Et si… l’Agenda 21 était une tartufferie de plus ?

Un échange avec un ami habitant de l’autre côté de Toulouse sur ce que l’on appelle « Programmes Agenda 21 » nous amène à partager le constat suivant : autre commune, autre intercommunalité, mêmes divagations. Notre expérience de ces divagations aboutissant à des projets et budgets pharaoniques m’a semblé mériter une chronique, dans la mesure où toutes nos communes, hélas, subissent l’épée de Damoclès de ces dépenses fantaisistes.

Issu de la Conférence de Rio de 1992 et appuyé par le Grelin-grelin de l’Environnement, l’Agenda 21 se veut reprendre les « meilleures pratiques » du développement durable pour promettre aux communes un avenir radieux. Chaque municipalité y confirme sa logique interventionniste pour « lutter contre la pauvreté, arrêter la pollution de l’air, préserver la biodiversité, promouvoir la santé, le logement, l’éducation et plus globalement une démarche démocratique. » Et pour effacer ces inquiétudes majeures, il est bon de lever des impôts et préparer une belle ardoise pour demain.

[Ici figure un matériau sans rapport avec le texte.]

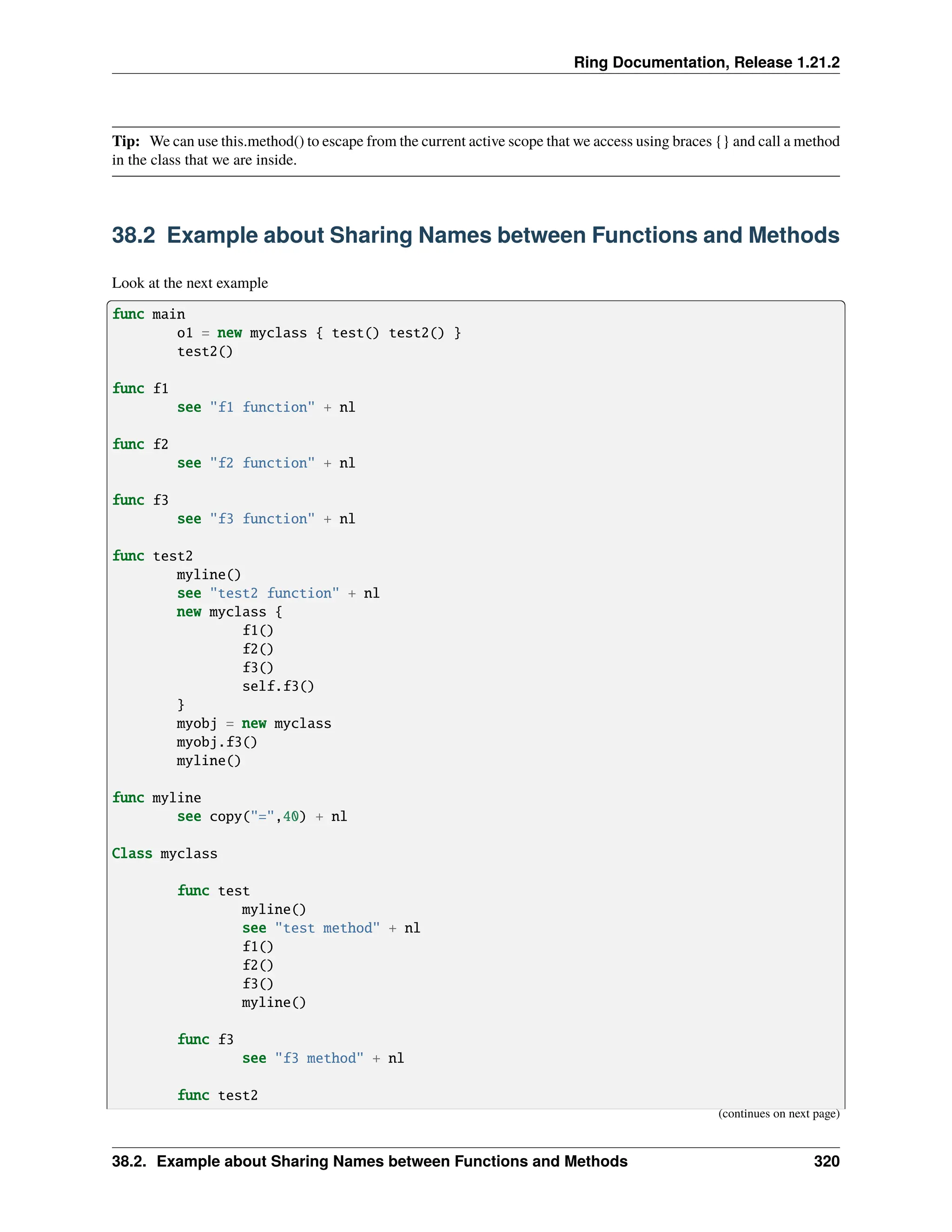Click the 'test method' string literal

pyautogui.click(x=327, y=928)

Chaque commune y va de son « diagnostic ». Oubliant au passage qu’elles ont survécu à ce jour à quelques milliers d’années d’histoire pas toujours des plus éco ni logique, leur programme pose une bonne trentaine d’actions hétéroclites s’appuyant sur trois ou quatre axes. On se limitera ici à examiner les trois axes de la commune de mon ami, car ils suffisent à illustrer le ridicule danger de cet exercice.

Axe 1 : « Organiser, développer et structurer durablement le territoire » : En quoi est-il légitime ou nécessaire de poser un tel principe pour acquis ? S’il est évident que le territoire concerne chacun de nous, surtout dans une commune, il reste que la grande majorité dudit territoire est domaine privé. Ce n’est donc pas à une oligarchie d’y faire la loi par-dessus la tête des propriétaires. Le durable ne se conçoit que si le droit de propriété est garanti. Il peut se concevoir tout à fait qu’il y ait un besoin de mieux aménager, mais l’Agenda 21 ne doit pas être un prétexte à expropriation. Ni à multiplier les dépenses publiques et leur cortège d’impôts, forme méconnue d’expropriation.

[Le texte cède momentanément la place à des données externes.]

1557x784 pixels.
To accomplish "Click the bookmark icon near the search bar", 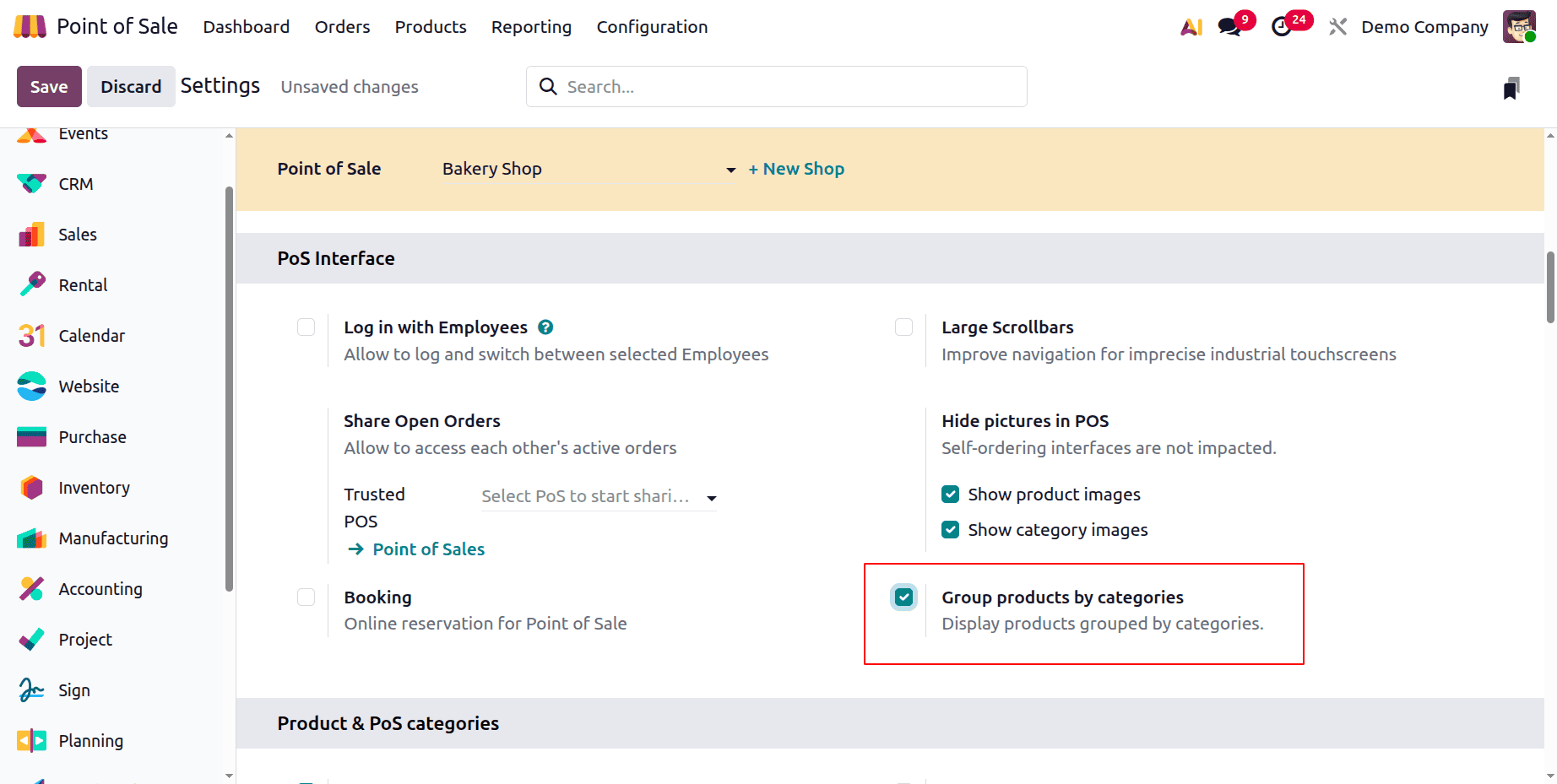I will (x=1511, y=86).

Axe 2 : « Favoriser et susciter la participation de tous » : Soyons direct : en quoi « la participation de tous » (pourquoi pas celle de chacun ? et à quoi ?) serait-elle liée au développement durable ? La liste d’actions est un gigantesque fourre-tout clientéliste. Les uns et les autres y vont de leur interprétation de ce qui est « durable », terme mal défini. Durable, vous avez dit durable ? Mais c’est très simple : Est durable ce qui découle de la décision privée responsable pleinement assumée. On en revient à garantir la propriété.

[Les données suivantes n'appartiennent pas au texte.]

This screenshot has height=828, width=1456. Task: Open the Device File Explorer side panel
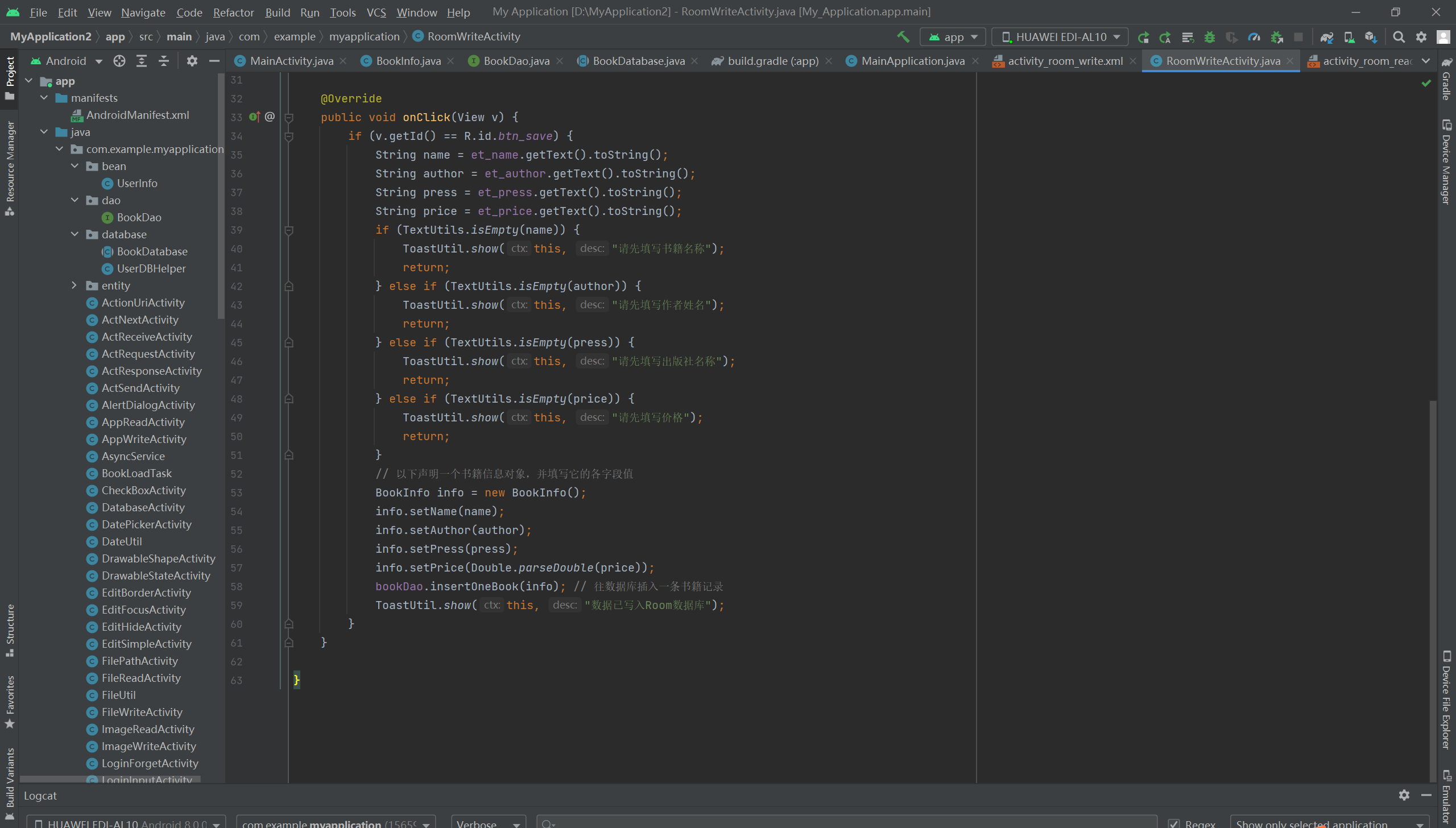(x=1445, y=701)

Axe 3 : « Accroître la solidarité et renforcer le lien social » : Voyage au cœur du grand n’importe quoi, rhétorique des illusionnistes. Solidarité et lien social sont des termes déformés et vidés de leur sens originel. Quel rapport, même ténu, avec le développement durable ? Comme si ce dernier pouvait se faire hors de la société, hors des « liens sociaux » et sans aucune forme de solidarité. L’hypocrisie est ici de cacher que la bureaucratie aura besoin de la solidarité financière des citoyens pour continuer à se sentir utile. Le développement suppose l’échange et la relation sociale constante. Il suppose la solidarité par l’échange. Si un produit ou service est bon, je lui ferai l’honneur de mon achat avec en retour la joie de sa qualité et de sa pertinence. La vraie solidarité naît spontanément de l’échange libre, pas de la volonté politique arbitraire.